I am loading medical images, and I need to keep my UI responsive while doing so, hence the use of a background worker, where I can load and process images, but once loaded they need to be added to the man UI for the user to see.
The problem didn't present itself until I tried to load a study of over 800 images. Previously my test sets have been ~100 images, ranging in total size from 400MB to 16GB. The problem set is only 2GB in size and takes close to 10 minutes to approach 50%, and the 16GB set loads in ~30s total, thus ruling out total image size as the issue. For reference my development machine has 32GB RAM. I have ensured that it is not the contents of the invoked method by commenting the entire thing out.

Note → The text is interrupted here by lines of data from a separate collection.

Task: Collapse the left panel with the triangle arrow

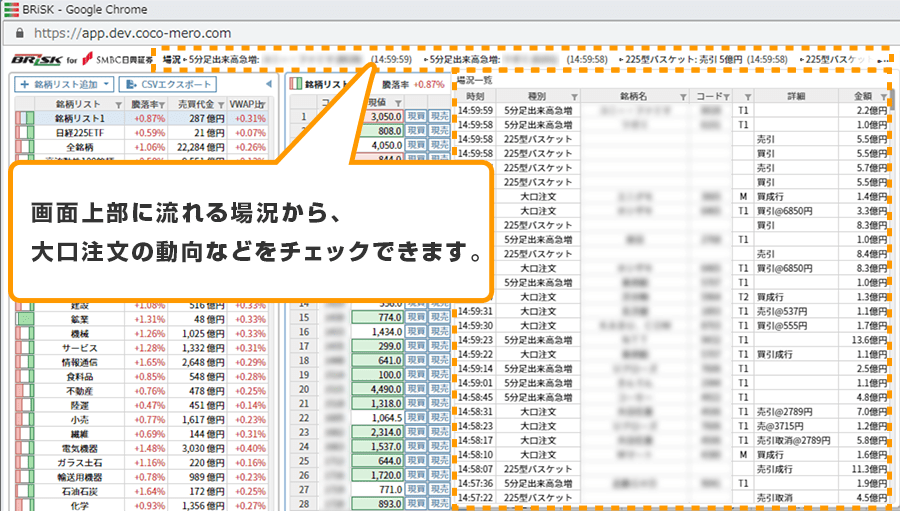Action: (267, 85)
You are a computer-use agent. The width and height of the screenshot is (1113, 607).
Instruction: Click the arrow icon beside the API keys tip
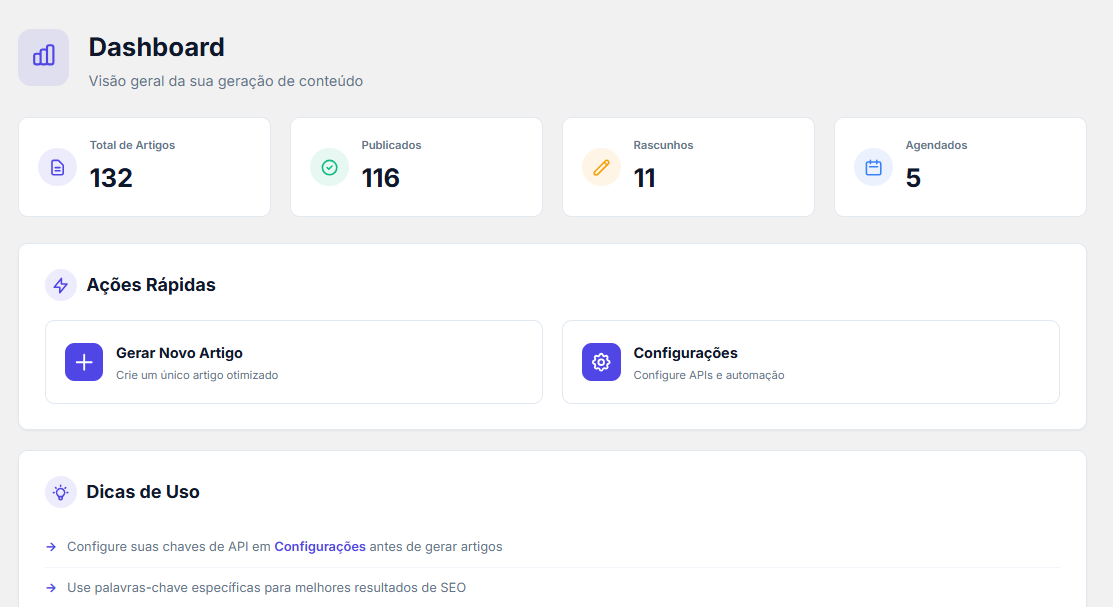pyautogui.click(x=51, y=547)
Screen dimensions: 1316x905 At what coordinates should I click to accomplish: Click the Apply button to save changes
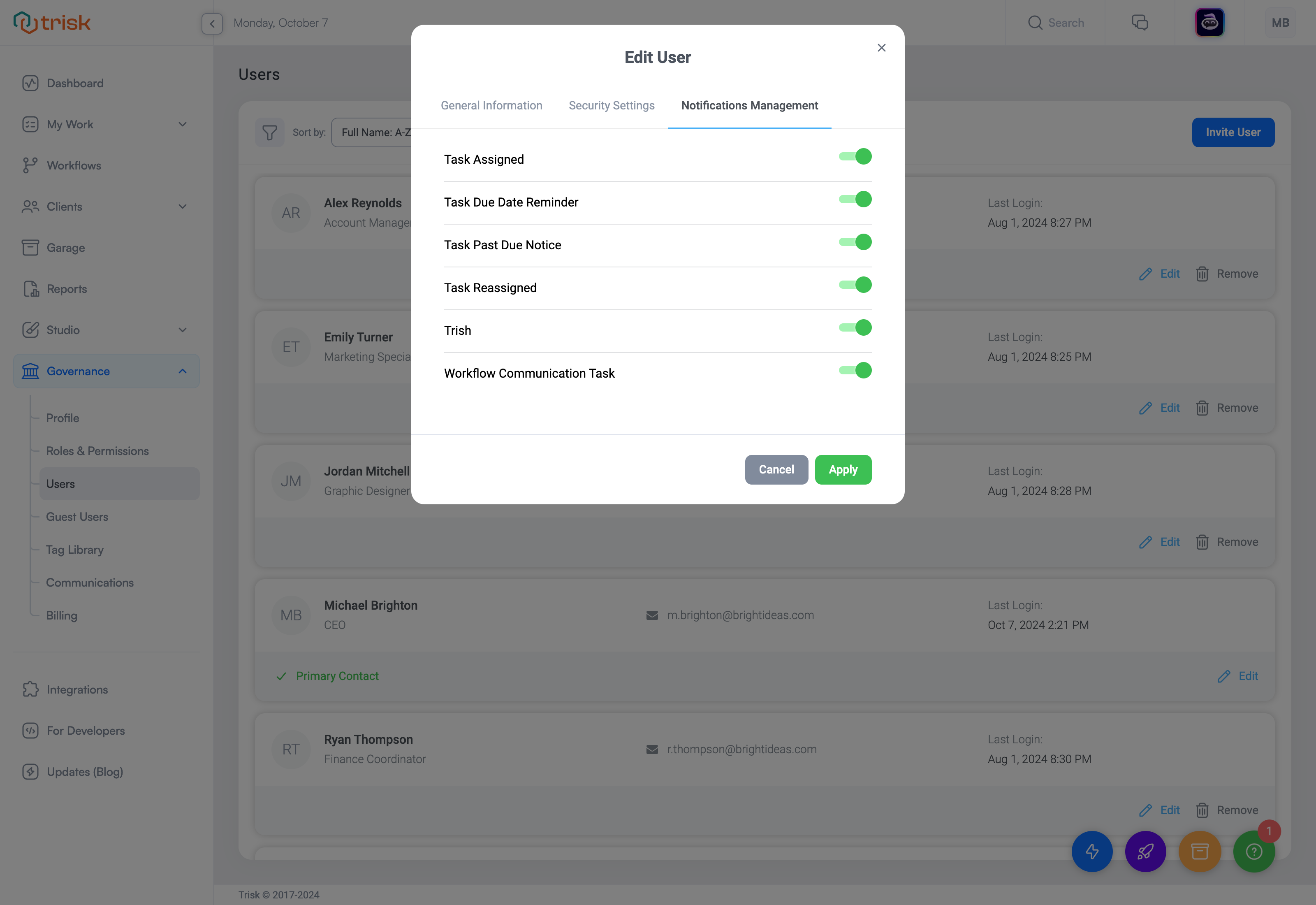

What I want to understand is how is it possible for the time taken to invoke to progressively increase? Is this actually a thing? My call stacks are not getting deeper, Number of threads is consistent, what resource is being consumed to cause this? What am I missing!?
public void UpdateThumbnailInfo(Thumbnail thumb, ThumbnailInfo info)
{
if (InvokeRequired)
{
var sw = new Stopwatch();
sw.Start();
Invoke((Action<Thumbnail, ThumbnailInfo>) UpdateThumbnailInfo, thumb, info);
Log.Debug("Update Thumbnail Info Timer: {Time} ms - {File}", (int) sw.ElapsedMilliseconds, info.Filename);
}
else
{
// Do stuff here
}
}
Upvotes: 2
Views: 51
Reputation: 3649
Looks like you are calling UpdateThumbnailInfo
from a different thread. If so, then this is the expected behavior. What is happening is you are queuing hundreds of tasks on the UI thread. For every loaded image the UI needs to do a lot of things, so as the number of images increases, the overall operations grow slow.
A few things that you can do:
* Use BeginInvoke
in place of Invoke
. As your function is void type, you will not need EndInvoke
* Use SuspendLayout
and ResumeLayout
to prevent UI from incrementally updating, and rather update everything once when all images are loaded.